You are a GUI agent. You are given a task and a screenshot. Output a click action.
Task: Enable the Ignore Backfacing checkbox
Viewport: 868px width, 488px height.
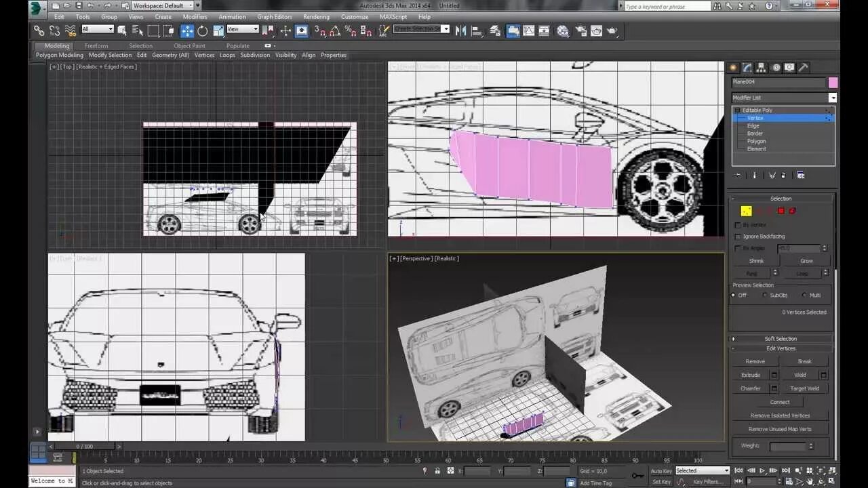738,237
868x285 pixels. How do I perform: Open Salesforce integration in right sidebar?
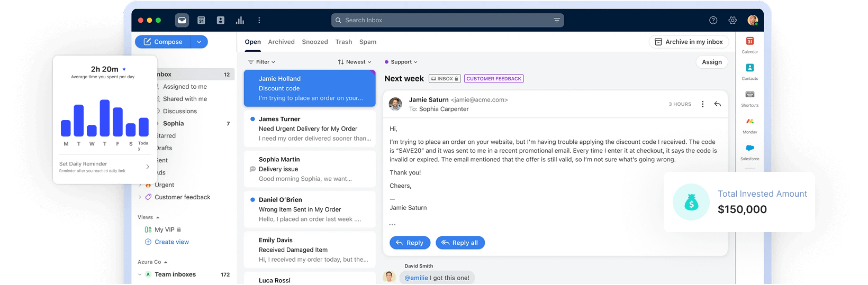[x=749, y=151]
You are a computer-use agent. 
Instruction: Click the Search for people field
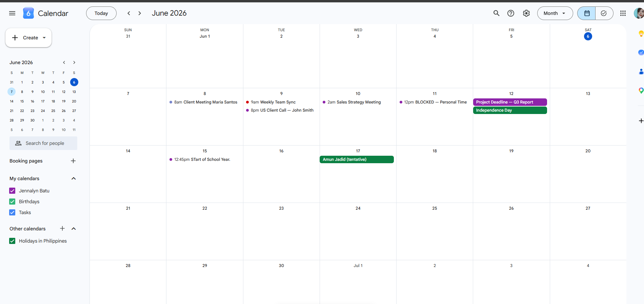tap(43, 143)
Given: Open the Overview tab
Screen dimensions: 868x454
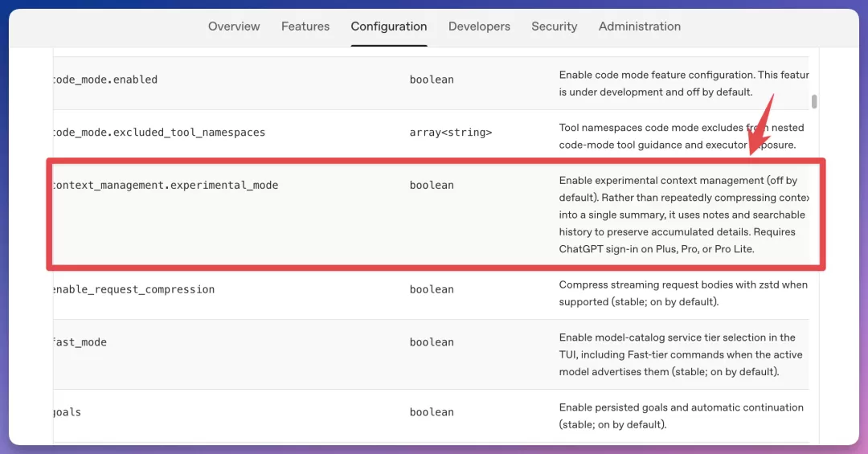Looking at the screenshot, I should (234, 27).
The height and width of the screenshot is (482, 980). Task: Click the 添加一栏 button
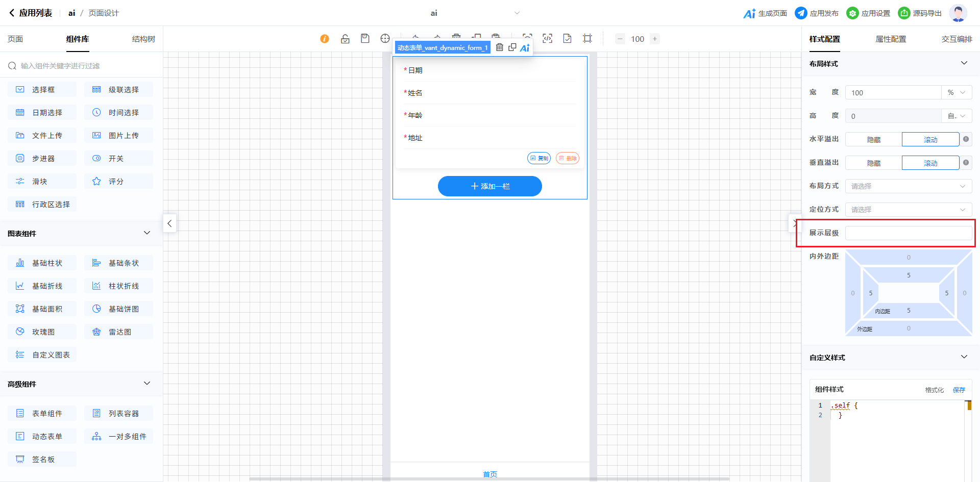click(x=489, y=186)
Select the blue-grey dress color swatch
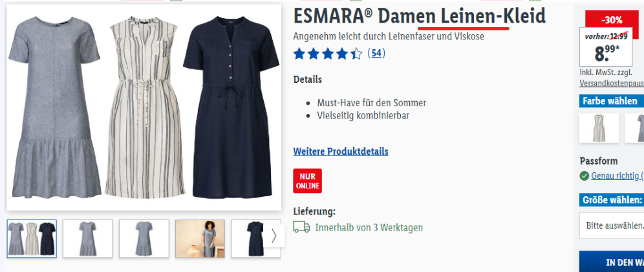The height and width of the screenshot is (272, 644). tap(634, 128)
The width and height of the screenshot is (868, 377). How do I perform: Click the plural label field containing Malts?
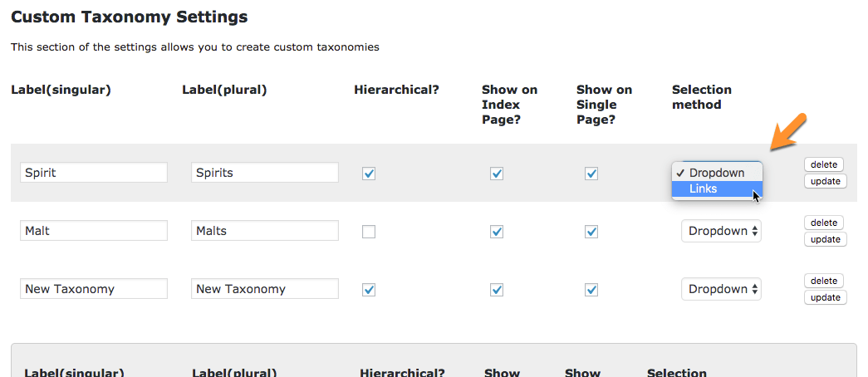point(264,231)
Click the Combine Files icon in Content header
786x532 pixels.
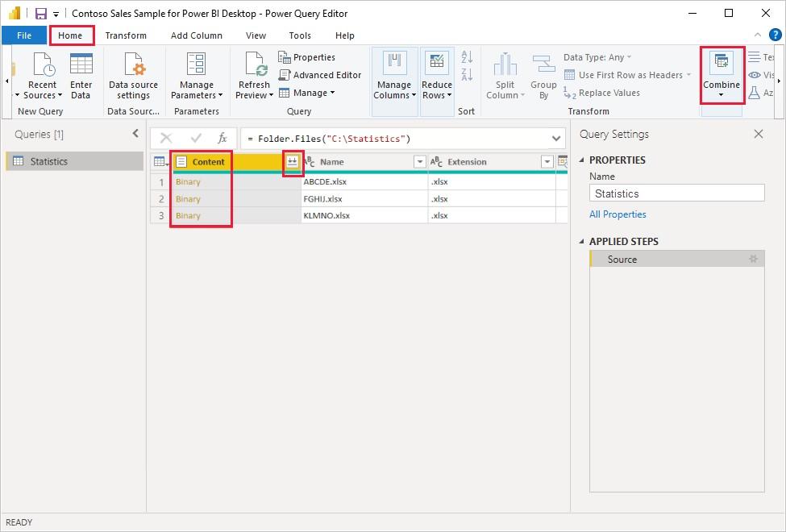[x=293, y=162]
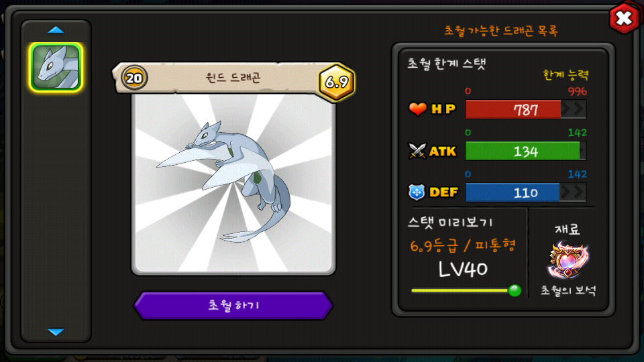Click the blue up arrow in dragon list

tap(56, 30)
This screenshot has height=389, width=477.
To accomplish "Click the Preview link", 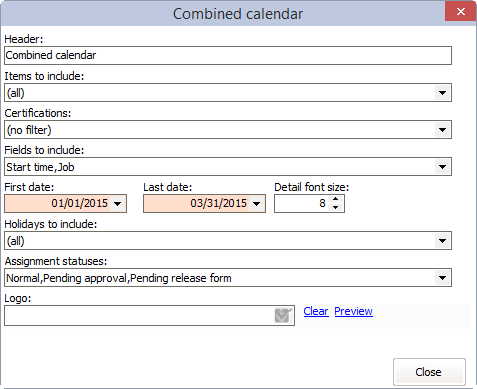I will tap(353, 311).
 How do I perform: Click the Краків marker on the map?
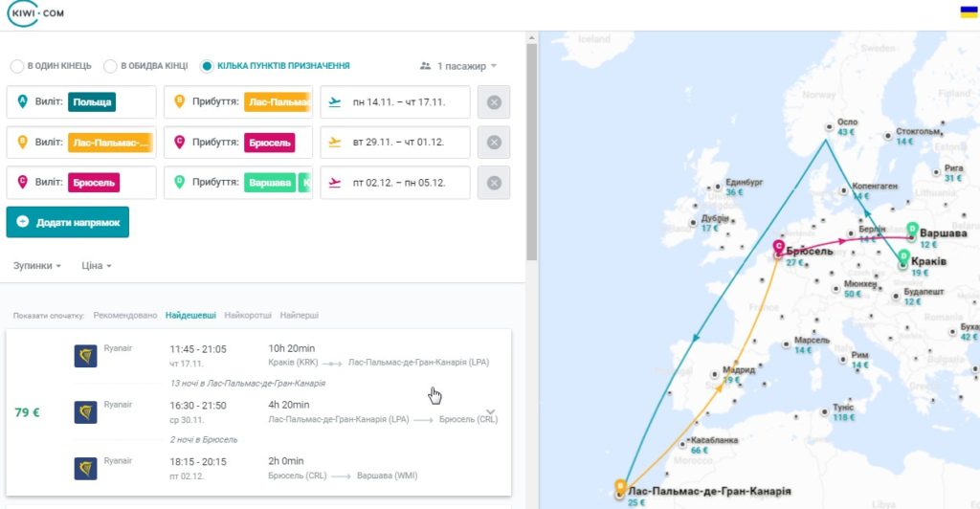[903, 258]
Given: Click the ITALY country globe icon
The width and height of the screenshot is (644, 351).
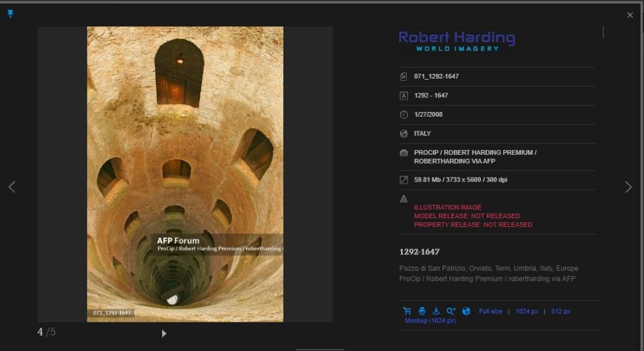Looking at the screenshot, I should [x=404, y=134].
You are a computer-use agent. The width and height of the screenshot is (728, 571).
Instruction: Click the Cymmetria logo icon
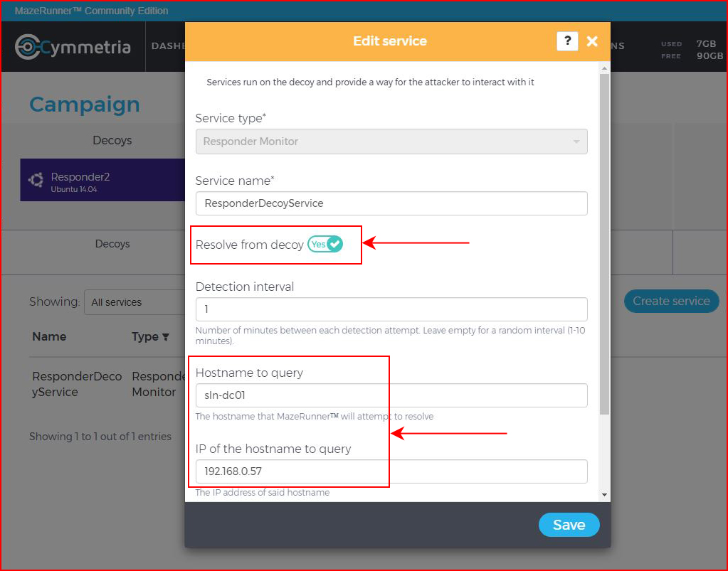point(27,47)
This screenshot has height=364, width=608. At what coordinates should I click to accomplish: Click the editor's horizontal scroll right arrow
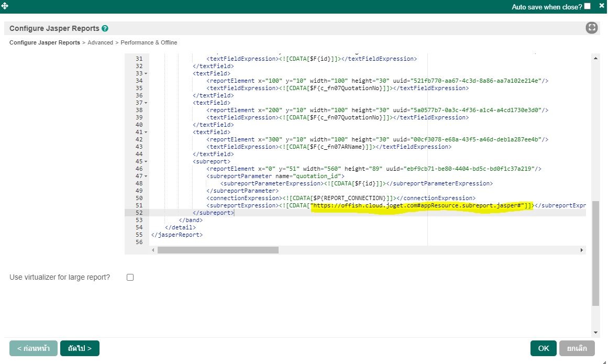[x=581, y=250]
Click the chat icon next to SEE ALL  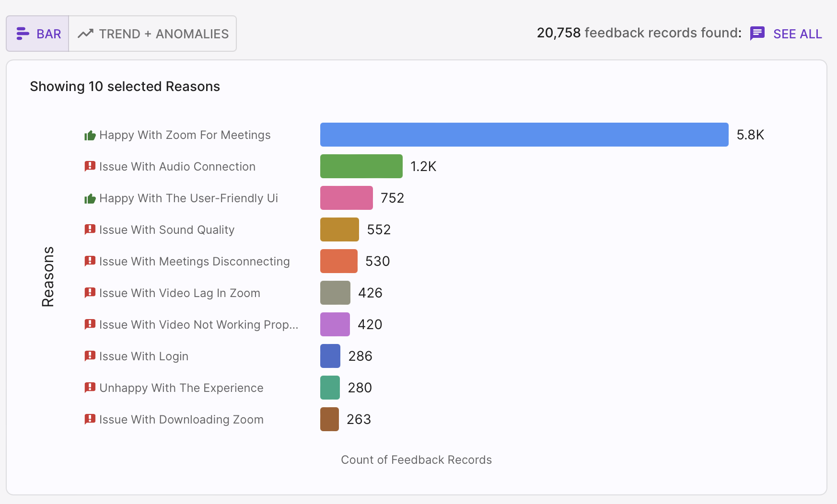(x=757, y=34)
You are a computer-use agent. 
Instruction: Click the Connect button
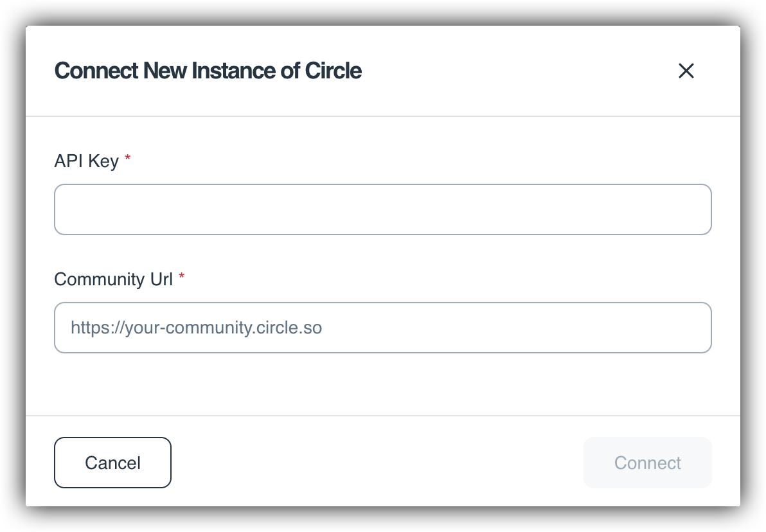click(647, 463)
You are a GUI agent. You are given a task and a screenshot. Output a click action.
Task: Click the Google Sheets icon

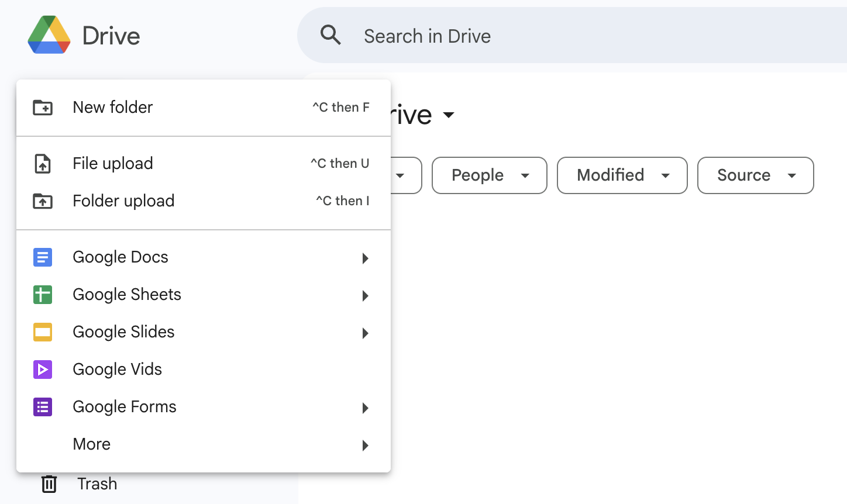pos(43,295)
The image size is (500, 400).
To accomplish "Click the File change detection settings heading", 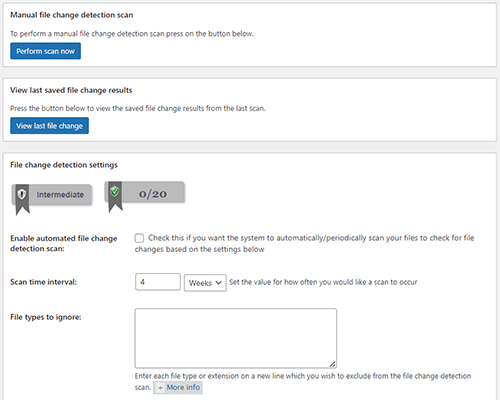I will pos(64,165).
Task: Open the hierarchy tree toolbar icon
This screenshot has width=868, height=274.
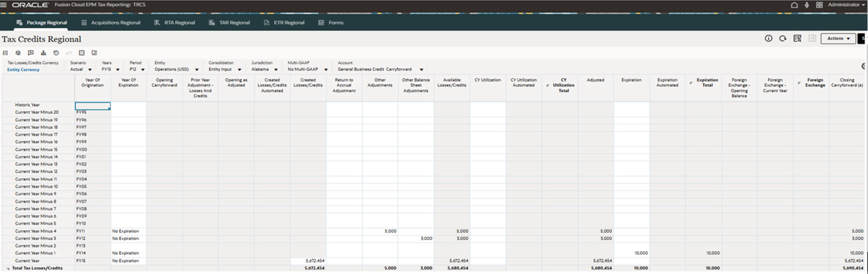Action: 43,53
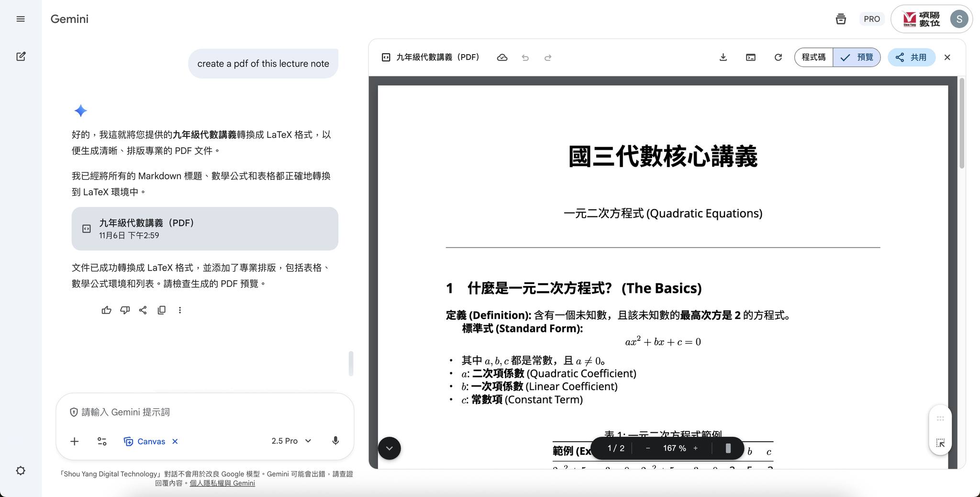Open more options three-dot menu

point(180,310)
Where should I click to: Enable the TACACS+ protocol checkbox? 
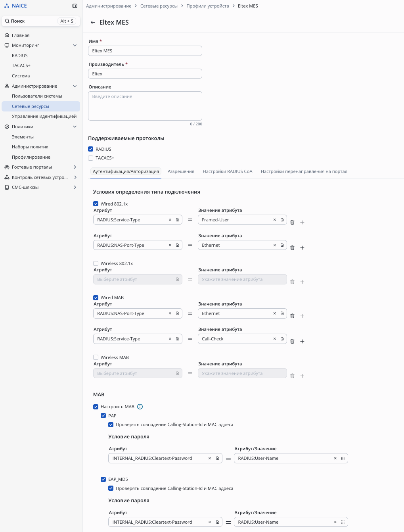(91, 158)
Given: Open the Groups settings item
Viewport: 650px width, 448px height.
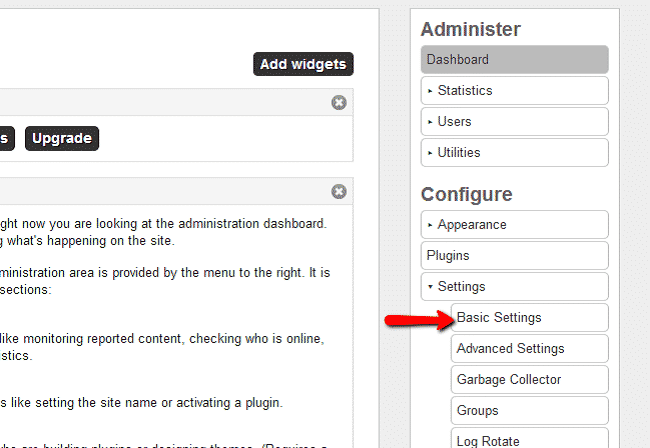Looking at the screenshot, I should click(x=529, y=411).
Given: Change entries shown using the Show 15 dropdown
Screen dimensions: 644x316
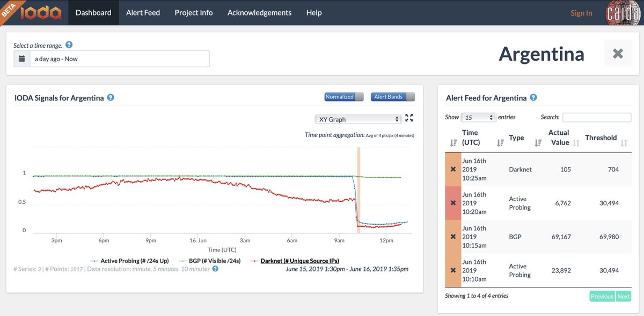Looking at the screenshot, I should click(478, 117).
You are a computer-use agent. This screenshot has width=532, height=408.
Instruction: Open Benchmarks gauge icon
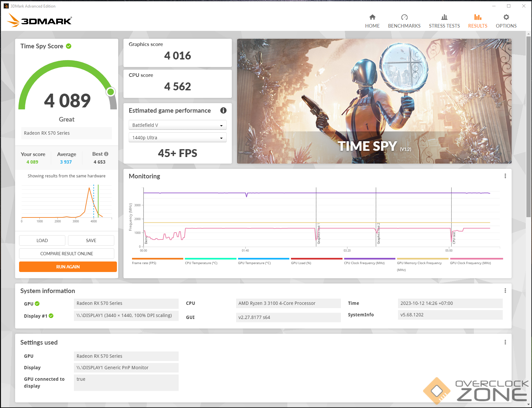tap(404, 17)
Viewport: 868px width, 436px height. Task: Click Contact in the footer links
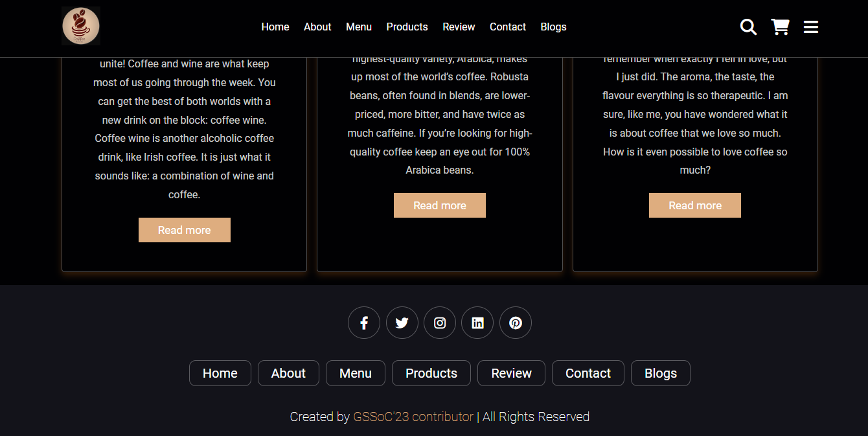pyautogui.click(x=588, y=373)
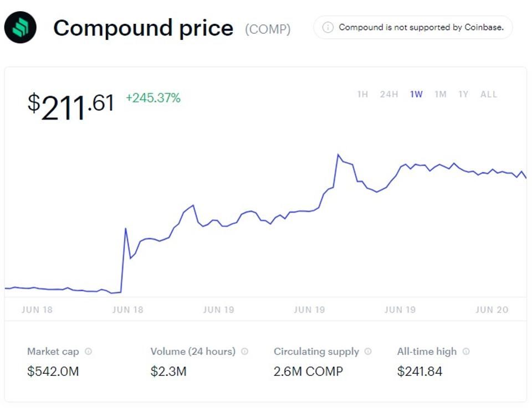This screenshot has width=532, height=408.
Task: Click the Market cap info icon
Action: 89,352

* [Directions]:
Go from the first line of the data above to the line containing "Click the Combine" and retype exactly those lines, both included, but none of the pictures.

* [Answer to this task]:
You are a GUI agent. You are given a task and a screenshot. Output a click action.
Task: Enable the Ignore Backfacing checkbox
Viewport: 868px width, 488px height.
738,237
868x285 pixels. How do I perform: Open Salesforce integration in right sidebar?
[x=749, y=151]
You are a computer-use agent. 
Instruction: Click the Search for people field
tap(43, 143)
Given: Open the Overview tab
Screen dimensions: 868x454
Looking at the screenshot, I should (234, 27).
The height and width of the screenshot is (482, 980). Task: Click the 添加一栏 button
click(x=489, y=186)
Select the blue-grey dress color swatch
The height and width of the screenshot is (272, 644). tap(634, 128)
The width and height of the screenshot is (868, 377). How do I perform: Click the plural label field containing Malts?
point(264,231)
Click the Combine Files icon in Content header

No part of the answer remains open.